#### What this task involves:
If a line appears in the data below, it must appear in your answer exactly as given.

[Records from a data collection]

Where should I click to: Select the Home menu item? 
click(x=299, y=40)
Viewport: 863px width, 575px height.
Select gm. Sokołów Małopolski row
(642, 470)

#### Result of the exercise:
Where should I click to: Select the Home menu item? 
click(x=299, y=40)
Viewport: 863px width, 575px height.
Select gm. Sokołów Małopolski row
(642, 470)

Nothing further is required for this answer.